■ **Work to complete**
Word for word, please restate each record and pass over the pictures.

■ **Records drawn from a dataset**
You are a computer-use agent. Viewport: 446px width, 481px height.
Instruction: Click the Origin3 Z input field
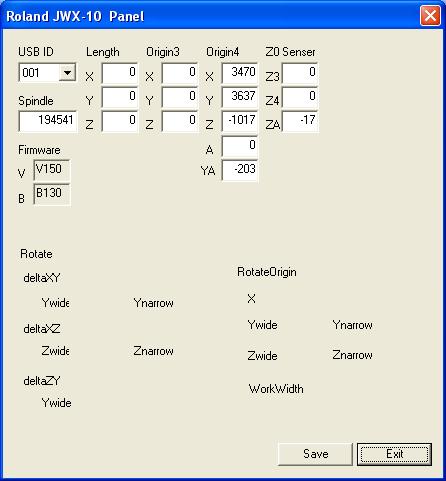pyautogui.click(x=180, y=121)
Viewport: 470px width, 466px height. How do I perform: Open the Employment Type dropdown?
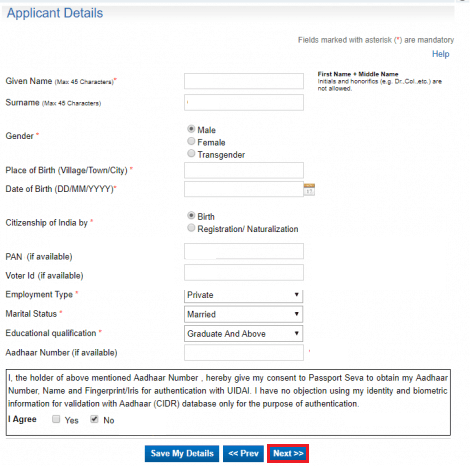pyautogui.click(x=243, y=296)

■ **Written solution**
You are a computer-use agent. Viewport: 446px width, 481px height.
Instruction: Click the Origin3 Z input field
pyautogui.click(x=180, y=121)
Viewport: 470px width, 466px height. How do I perform: Open the Employment Type dropdown?
pyautogui.click(x=243, y=296)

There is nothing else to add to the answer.